DOCUMENT SECTION:
#####

LOUVER POSITION SENSING SYSTEM FOR A SIEVE AND CHAFFER OF A COMBINE HARVESTER

Abstract

A louver position sensing system for a sieve and chaffer of a combine harvester. The system provides that at least one sensor is in actual, physical contact with one or more louvers of the sieve and chaffer. More than one sensor can be utilized where multiple sensors are connected to multiple louvers of the sieve. The directly coupled sensing of the rotational position of the louver(s) allows for accurate, on-the-fly adjustment of the louvers in order to maximize the efficiency of operation of the sieve and chaffer. Preferably, the sensing system is configured such that sensed position of the louvers is broadcast on the bus of the combine harvester. As a result, the position information can be used to dynamically adjust the openings between the louvers of the sieve and chaffer to achieve more efficient grain cleaning as the machine and field variables change.

Description

RELATED APPLICATION (PRIORITY CLAIM)

This application claims the benefit of U.S. Provisional Application Ser. No. 62/560,030, filed Sep. 18, 2017, which is hereby incorporated herein by reference in its entirety.

BACKGROUND

The present invention generally relates to systems for sensing the rotational position of the louvers of a sieve and chaffer of a combine harvester, and more specifically relates to an improved louver sensing system.

Typically, grain and seed crops are harvested by having a combine harvester detach the grain from unwanted portions of the source plants and other matter, such as rocks and weeds. Specifically, a mixture of detached grain and other vegetation parts (i.e., material other than grain (“MOG”) is carried by a conveyer into the interior of the housing of the combine harvester for processing, to further separate the grain from the MOG. In the course of processing within the combine, the mixed grain and MOG are passed over sieves and chaffers which are agitated (i.e., shaken) and configured to permit the grain to fall, via gravity, through the sieve and chaffer for separation from the MOG.

FIGS. 1 and 2 illustrate portions of a typical sieve and chaffer (i.e., “sieve”) 10. As shown, the sieve 10 comprises a generally rectangular frame 12 and a plurality of overlapping banks of slats or louvers 14. The slats 14 define openings through which the grain falls (i.e., by gravity). Typically, each bank of slats 14 includes two or more slats separated by one or more dividers 16 which are connected to the frame 12. Each bank of slats is mounted end-to-end on a wire 18 which is rotatably mounted to the frame 12. A typical sieve is provided as being a single rectangular frame having one or more overlapping banks of slats.

#####

DATASET EXCERPT:

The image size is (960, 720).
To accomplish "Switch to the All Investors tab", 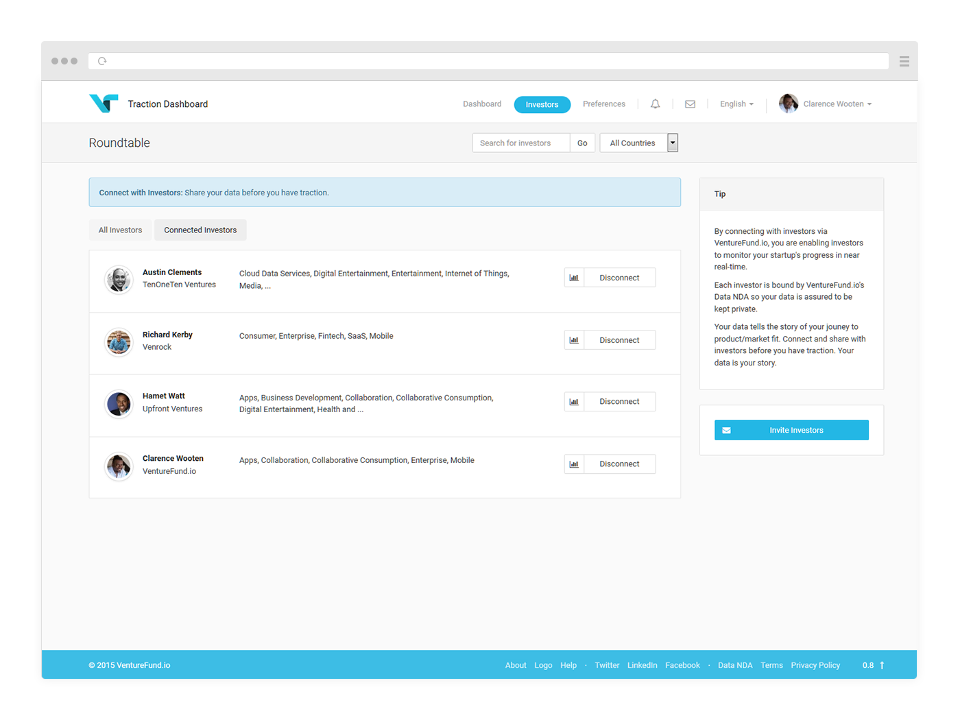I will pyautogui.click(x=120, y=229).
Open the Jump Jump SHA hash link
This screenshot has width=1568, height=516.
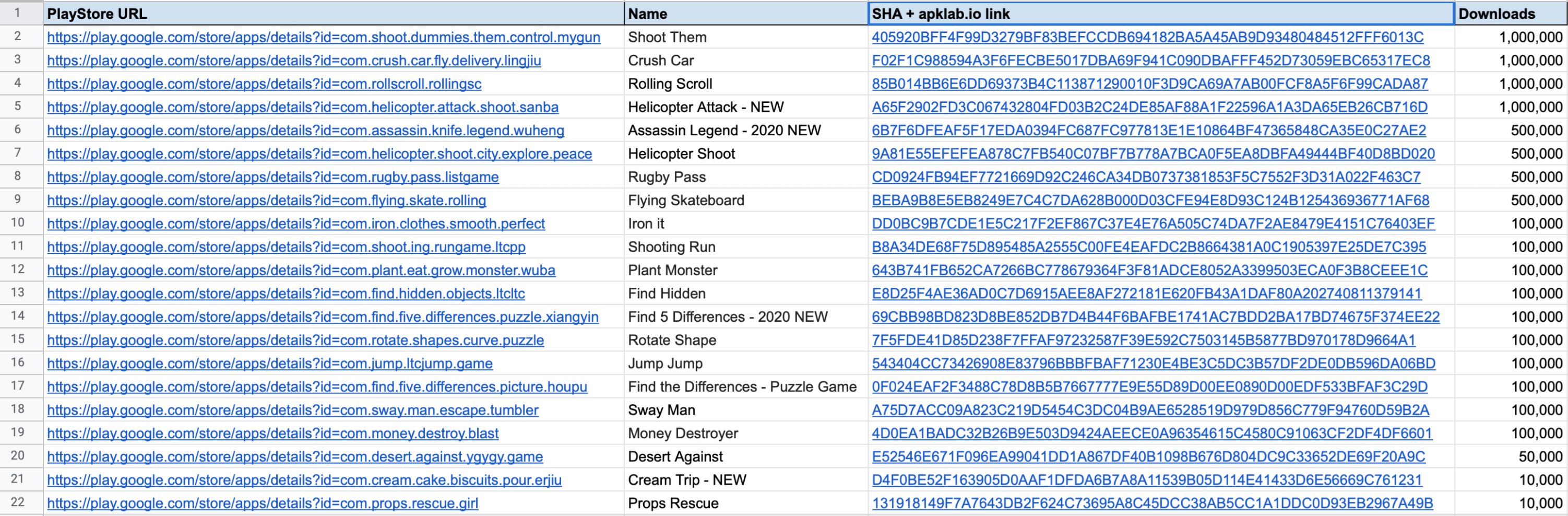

#####

THE PROBLEM: How would you put this sentence from the louver sensing patent into Spanish: "A typical sieve is provided as being a single rectangular frame having one or more overlapping banks of slats."? You won't need the material for this.

COMPLETE OUTPUT: Una criba típica se presenta como un único bastidor rectangular que tiene uno o más bancos superpuestos de lamas.